Motivierte Evaluation

Ein Mechanismus für den inneren Frieden

Interessenkonflikte müssen nicht nur sozial, sondern auch intrapsychisch gelöst werden.1 Dabei „hilft“ uns der Mechanismus der motivierten Evaluation, also der unbewussten Bewertung von Informationen gemäß unserer Interessenlage. Stellen Sie sich vor, Sie hätten mehrfach von einer Firma Honorare für Vorträge, Reisen und Mitarbeit in einem Advisory Board bekommen, jeweils im Zusammenhang mit einem bestimmten Medikament. Jetzt sollen Sie das Medikament in einer Übersichtsarbeit oder einer Leitlinie bewerten. Wenn es sich um ein schlechtes oder mittelmäßiges Medikament handelt, droht bei positiver Bewertung die kognitive Dissonanz, also das ungute Gefühl, das entsteht, wenn Überzeugung und Aussagen auseinander klaffen. Eine negative Bewertung würde dagegen die Regel der Reziprozität verletzen – die Verpflichtung zur Gegenleistung für erhaltene Wohltaten.

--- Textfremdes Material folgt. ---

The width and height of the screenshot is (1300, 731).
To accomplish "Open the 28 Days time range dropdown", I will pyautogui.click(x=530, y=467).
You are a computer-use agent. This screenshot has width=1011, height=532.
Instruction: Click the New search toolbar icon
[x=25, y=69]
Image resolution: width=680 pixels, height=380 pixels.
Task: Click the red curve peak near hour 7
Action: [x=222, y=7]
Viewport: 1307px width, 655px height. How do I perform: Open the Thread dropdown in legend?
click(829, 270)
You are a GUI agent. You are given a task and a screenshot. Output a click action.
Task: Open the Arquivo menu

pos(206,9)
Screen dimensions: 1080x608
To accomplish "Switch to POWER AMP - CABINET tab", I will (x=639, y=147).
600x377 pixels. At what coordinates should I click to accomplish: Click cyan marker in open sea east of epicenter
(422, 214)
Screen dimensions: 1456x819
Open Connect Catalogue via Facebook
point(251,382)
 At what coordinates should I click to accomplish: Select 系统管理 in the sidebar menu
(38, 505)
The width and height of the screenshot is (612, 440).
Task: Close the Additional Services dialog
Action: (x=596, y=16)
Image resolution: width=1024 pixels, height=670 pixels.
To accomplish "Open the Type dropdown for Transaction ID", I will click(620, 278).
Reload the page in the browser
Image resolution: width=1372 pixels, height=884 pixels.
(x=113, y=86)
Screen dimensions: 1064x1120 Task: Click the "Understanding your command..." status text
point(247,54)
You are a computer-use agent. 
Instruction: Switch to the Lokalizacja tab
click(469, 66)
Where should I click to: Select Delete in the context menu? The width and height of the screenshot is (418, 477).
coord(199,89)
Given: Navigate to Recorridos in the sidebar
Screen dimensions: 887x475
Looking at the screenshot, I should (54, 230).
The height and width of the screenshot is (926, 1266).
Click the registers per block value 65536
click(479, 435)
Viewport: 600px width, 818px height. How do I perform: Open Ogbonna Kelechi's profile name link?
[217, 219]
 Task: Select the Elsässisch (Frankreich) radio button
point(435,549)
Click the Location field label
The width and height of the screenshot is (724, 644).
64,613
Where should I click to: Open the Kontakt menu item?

Die motivierte Evaluation, also die unbewusste Selektion und Betonung guter Eigenschaften des Medikaments, schützt vor kognitiver Dissonanz, so dass Sie das Medikament nach bestem Wissen und Gewissen positiv bewerten können. Das trügerische Gefühl der Objektivität wird als „Bias blind spot“ bezeichnet und wurde in der Medizin vielfach nachgewiesen.1

P.S.: Die Kehrseite der „motivierten Evaluation“ ist der „motivierte Skeptizismus“, der mitunter in (unseren) pharmakritischen Köpfen nistet.

  1. Felser G, Klemperer D. Psychologische Aspekte von Interessenkonflikten. In: Lieb K, Klemperer D, Ludwig K: Interessenkonflikte in der Medizin. Springer, Berlin, 2011. S. 27-45.